James Axler – Keepers of the Sun

J.B. had watched them as they milled around in the outer courtyard, waiting to be called and given a basic fitness test. “Ten percent of them looked to be over sixty, and another twenty percent looked way below sixteen. About a third of the remainder were visibly unwell. Most had respiratory illnesses, coughing and fighting for breath, even from doing a basic series of three or four short wind sprints. Shogun’ll be lucky to eventually find himself twenty good men. And that still leaves him way short against his losses to the sarin gas.”

Chapter Twenty-Nine

Ryan called a council for that evening.

Supper had been the usual filling mix of Oriental and American food, served by silent servants and shared with the surviving samurai. The shogun sat at the head of the table, eating sparingly at a weak soup with bean sprouts and water chestnuts, washed down with a small bowl of fragrant, bitter tea.

Doc had chosen a fiery sauce of mixed chilies with spit-roasted prawns and fried rice, with more of the ubiquitous water chestnuts. He held a slice up in his chopsticks.

“Sniff the wonderful aroma of ginger from the rice,” he said. “Do you wish to know a peculiarly interesting fact about water chestnuts?”

“Dazzle us, Doc,” Mildred said, through a mouthful of cheeseburger and fries smothered in a piquant tomato sauce, accompanied by a reasonable impersonation of the best-known cola in the world.

“The water chestnut is unique, I believe, among vegetables, in that it doesn’t matter how you cook it, the texture will always remain the same. Fry it or poach it or broil it or bake it. Doesn’t make a jot or tittle of difference. Still have the same light, crunchy texture.”

Mildred wiped ketchup from her chin with a linen napkin. “Well, if that don’t beat all, Doc. Where do you get all this wealth of useless information from? You must have been a leading trivia-meister at Harvard.”

“Knowledge is power, Dr. Wyeth.”

“Well, you could have fooled me, Dr. Tanner. You never struck me as brimming with power.”

“Shows how little you know, madam.”

THEY WERE ALL in the large room shared by Ryan and Krysty, Mildred muttering crossly to herself as she tried to remove a ketchup stain from her shirt.

Ryan clapped his hands. “All right, friends. Thought it was time we made some sort of decision.”

“Stay or go?” Krysty asked.

He nodded. “Obviously we’re moving on sometime. Don’t plan spending the rest of my life in this polluted shithole. Question of when we go.”

“Soon,” said Jak, who was standing by the window, taking advantage of what little breeze was blowing, easing the swamping humidity that had squatted down over the palace in the past couple of hours.

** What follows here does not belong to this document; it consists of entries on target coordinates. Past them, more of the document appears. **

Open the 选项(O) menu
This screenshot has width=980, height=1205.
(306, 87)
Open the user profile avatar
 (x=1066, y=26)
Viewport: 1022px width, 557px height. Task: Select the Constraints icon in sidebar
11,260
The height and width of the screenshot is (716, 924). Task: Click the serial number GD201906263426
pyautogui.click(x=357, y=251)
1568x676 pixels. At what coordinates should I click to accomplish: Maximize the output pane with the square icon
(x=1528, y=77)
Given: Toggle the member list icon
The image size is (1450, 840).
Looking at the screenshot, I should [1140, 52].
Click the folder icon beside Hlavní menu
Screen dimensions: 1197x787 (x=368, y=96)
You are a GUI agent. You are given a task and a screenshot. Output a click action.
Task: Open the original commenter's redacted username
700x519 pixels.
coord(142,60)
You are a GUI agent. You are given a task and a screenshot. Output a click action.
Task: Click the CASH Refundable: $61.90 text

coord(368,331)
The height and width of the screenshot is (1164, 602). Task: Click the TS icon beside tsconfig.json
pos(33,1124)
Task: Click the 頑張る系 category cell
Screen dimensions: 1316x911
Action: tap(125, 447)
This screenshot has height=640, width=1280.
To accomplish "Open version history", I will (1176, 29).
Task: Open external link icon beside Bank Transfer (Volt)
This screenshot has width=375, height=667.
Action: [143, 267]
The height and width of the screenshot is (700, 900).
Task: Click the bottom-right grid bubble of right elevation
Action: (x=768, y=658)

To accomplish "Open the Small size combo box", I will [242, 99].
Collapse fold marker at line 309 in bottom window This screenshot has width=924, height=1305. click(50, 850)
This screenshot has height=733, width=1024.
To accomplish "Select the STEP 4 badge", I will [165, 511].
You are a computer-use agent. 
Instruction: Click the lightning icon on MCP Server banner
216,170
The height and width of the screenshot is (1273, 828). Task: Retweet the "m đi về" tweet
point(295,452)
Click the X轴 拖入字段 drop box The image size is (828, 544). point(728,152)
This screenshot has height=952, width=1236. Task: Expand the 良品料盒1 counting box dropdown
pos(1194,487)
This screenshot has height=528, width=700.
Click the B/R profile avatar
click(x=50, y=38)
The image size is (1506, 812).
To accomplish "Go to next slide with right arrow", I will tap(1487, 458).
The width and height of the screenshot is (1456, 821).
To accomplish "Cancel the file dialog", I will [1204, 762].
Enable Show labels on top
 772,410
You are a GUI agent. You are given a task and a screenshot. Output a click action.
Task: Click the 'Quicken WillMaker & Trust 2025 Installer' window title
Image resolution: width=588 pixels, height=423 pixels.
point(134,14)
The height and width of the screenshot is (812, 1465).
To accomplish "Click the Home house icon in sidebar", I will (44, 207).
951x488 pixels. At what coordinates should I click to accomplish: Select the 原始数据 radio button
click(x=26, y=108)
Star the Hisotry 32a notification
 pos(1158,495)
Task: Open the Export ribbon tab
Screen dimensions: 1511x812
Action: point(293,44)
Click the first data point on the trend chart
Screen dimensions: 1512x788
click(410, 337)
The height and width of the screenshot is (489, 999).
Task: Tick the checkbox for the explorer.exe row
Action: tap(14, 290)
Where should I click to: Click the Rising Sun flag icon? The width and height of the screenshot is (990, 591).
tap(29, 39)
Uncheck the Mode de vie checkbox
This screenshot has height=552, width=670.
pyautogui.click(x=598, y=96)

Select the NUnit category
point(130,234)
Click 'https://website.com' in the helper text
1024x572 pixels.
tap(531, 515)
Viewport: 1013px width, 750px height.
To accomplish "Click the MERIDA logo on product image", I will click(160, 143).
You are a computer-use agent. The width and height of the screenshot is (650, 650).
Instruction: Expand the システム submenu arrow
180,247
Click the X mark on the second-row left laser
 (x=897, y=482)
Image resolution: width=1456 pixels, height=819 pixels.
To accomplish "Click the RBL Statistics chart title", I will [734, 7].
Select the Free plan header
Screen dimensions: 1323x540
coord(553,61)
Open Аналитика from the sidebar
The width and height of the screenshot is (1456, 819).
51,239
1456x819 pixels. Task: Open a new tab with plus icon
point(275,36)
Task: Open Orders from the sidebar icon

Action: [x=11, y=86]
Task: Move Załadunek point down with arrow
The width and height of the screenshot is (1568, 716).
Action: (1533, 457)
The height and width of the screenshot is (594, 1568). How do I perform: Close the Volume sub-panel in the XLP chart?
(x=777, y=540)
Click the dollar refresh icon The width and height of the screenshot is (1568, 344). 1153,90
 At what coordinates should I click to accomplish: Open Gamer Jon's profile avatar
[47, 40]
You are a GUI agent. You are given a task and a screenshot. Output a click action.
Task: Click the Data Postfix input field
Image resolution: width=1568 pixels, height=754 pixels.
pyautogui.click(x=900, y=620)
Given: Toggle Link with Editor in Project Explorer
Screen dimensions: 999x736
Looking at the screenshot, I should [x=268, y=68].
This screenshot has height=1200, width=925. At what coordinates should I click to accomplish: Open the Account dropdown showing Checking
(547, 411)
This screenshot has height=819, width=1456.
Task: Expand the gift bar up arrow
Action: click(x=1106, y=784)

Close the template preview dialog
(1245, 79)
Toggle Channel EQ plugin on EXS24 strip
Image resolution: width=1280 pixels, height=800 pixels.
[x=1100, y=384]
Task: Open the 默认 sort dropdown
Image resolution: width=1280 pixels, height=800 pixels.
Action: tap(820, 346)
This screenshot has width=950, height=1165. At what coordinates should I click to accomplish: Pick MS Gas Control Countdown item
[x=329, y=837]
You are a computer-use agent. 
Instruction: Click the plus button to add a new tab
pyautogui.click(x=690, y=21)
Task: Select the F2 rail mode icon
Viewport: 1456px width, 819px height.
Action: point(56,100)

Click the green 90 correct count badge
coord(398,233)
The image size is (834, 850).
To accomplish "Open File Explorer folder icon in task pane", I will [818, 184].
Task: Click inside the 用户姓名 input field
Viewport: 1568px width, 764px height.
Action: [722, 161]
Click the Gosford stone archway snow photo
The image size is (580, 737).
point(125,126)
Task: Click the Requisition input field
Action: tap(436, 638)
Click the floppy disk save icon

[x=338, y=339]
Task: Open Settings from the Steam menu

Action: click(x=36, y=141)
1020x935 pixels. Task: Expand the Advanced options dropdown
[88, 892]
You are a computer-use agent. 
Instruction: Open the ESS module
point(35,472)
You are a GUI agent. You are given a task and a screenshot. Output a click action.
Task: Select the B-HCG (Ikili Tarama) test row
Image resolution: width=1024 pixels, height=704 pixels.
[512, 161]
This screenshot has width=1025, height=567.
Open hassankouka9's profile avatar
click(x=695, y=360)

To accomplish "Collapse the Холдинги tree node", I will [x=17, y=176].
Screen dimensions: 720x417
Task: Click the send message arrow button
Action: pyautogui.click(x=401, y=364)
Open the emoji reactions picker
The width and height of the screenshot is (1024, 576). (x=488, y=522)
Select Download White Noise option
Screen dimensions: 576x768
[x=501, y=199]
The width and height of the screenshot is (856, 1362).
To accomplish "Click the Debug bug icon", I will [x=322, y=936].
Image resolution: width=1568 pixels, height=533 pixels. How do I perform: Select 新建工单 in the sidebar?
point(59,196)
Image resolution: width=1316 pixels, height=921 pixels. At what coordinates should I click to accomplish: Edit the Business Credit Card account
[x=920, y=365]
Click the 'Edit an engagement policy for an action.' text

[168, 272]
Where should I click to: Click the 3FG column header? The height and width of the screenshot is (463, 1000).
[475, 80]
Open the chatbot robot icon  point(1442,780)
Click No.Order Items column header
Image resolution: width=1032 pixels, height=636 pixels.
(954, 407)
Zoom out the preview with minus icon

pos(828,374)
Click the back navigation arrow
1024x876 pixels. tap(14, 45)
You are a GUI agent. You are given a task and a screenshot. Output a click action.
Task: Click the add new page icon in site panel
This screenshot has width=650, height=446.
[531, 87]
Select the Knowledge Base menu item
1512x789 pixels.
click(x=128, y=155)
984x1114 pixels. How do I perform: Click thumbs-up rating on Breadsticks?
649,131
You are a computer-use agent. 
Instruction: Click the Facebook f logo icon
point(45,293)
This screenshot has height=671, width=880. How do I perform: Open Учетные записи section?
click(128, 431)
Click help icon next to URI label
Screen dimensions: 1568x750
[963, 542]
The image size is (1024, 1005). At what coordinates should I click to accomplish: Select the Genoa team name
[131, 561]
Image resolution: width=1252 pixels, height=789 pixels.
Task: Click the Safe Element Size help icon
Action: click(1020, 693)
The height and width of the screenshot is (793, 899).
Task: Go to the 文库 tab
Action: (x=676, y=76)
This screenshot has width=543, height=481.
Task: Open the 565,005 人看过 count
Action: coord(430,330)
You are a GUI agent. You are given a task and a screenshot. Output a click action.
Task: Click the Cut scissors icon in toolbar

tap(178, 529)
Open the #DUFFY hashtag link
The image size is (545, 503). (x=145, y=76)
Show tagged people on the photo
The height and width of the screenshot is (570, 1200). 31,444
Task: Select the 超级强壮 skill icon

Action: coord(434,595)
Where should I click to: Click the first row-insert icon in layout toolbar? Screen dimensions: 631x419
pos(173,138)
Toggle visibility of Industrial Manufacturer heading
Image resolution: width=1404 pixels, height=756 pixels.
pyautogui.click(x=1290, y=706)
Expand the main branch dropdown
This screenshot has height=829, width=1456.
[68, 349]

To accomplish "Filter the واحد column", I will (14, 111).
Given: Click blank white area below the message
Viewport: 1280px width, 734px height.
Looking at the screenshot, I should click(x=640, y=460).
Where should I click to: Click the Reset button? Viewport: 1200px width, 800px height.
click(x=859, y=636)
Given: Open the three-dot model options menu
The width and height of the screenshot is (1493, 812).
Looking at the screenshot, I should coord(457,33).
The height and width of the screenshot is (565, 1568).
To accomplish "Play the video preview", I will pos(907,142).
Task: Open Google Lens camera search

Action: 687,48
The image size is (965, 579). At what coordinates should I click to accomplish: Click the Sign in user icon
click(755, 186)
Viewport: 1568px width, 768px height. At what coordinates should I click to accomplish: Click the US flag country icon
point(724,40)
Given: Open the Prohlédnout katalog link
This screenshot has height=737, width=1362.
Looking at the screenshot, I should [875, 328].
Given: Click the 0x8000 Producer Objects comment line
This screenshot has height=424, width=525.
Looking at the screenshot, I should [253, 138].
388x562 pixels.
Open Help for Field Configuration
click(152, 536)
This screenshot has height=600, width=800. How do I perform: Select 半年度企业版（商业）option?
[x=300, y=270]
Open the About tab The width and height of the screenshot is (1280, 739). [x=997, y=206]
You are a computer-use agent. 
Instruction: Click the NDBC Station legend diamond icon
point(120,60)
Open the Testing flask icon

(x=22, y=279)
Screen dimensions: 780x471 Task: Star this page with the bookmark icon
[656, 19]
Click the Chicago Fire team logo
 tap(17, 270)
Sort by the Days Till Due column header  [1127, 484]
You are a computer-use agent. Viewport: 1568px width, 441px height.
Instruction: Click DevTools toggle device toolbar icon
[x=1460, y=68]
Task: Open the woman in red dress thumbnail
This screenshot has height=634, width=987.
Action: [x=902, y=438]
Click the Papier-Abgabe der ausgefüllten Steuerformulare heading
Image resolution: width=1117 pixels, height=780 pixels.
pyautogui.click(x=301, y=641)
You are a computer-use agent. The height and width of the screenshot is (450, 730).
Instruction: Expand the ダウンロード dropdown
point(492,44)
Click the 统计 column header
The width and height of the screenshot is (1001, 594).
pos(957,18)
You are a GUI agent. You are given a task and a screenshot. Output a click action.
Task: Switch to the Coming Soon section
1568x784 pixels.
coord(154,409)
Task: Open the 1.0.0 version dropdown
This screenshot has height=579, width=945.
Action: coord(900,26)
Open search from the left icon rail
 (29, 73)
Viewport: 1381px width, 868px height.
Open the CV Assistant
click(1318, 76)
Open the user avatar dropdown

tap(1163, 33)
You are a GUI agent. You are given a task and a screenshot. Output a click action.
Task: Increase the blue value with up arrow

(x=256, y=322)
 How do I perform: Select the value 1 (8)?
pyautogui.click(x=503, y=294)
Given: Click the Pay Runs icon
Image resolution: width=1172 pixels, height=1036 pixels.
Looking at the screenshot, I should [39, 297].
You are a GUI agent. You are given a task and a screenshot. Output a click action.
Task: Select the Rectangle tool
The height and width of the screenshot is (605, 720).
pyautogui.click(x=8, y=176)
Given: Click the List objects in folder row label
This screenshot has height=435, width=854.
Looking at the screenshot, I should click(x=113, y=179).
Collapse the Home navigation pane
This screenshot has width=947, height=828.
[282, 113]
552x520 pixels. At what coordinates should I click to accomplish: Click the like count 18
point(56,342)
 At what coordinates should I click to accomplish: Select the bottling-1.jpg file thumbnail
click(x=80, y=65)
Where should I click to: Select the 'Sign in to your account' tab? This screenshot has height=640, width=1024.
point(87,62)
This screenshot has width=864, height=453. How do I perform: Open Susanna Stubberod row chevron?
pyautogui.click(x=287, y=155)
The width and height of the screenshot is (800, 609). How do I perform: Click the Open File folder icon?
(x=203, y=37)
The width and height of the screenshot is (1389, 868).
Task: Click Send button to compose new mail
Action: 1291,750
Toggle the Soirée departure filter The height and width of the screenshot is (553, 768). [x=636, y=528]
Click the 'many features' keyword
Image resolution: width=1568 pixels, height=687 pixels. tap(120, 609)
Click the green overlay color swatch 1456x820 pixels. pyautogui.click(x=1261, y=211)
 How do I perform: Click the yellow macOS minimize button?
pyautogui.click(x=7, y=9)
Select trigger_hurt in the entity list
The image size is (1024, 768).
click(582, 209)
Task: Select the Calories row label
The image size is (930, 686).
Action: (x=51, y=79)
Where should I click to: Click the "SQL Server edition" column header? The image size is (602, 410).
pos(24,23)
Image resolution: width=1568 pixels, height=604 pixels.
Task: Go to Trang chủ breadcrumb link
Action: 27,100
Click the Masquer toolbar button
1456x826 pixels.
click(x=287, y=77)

Doc grinned at the teenager. “Glad to hear that youth and beauty think along the same lines. This rotten air is playing Old Nick with my breathing. Tubes rattle at night like the Mary Gloster sinking in the Mindanao Trench.”

“Still wonder just what old Mashashige’s up to.” J.B. was furiously polishing his glasses. “Solved the mystery of how they plan to use the gateways?”

Ryan looked at his old friend. “Got the ace on the line there, bro. My worry, too.”

“Think they plan to take people back here as slaves?” Mildred suggested. “From Deathlands?”

Ryan shook his head at that. “No. If anything, they got too many people here and a sickly land. My personal reckoning is the opposite. Suppose we stay here another couple of days. All try to find out what we can. Jak, you might be able to ask little Issie about it.”

“Can try. Don’t want betray her.”

“You wouldn’t be. There’ve been clues. But we need to be sure. If we got the chance to pick up a few grens, they might come in useful.”

“Take out the gateway after we’ve jumped?” Krysty asked. “Dangerous?”

“Mebbe. But it’s better to have the weapons and not use them than to need them and not have them.”

“Another Traderism, lover?”

“Sure.”

There was a gentle knock on the door, and Jak opened it, smiling and bringing in Issie.

“Lord Shogun Mashashige invites his guests to witness play by visiting Kabuki troupe of actors,” she said in her whispering child’s voice.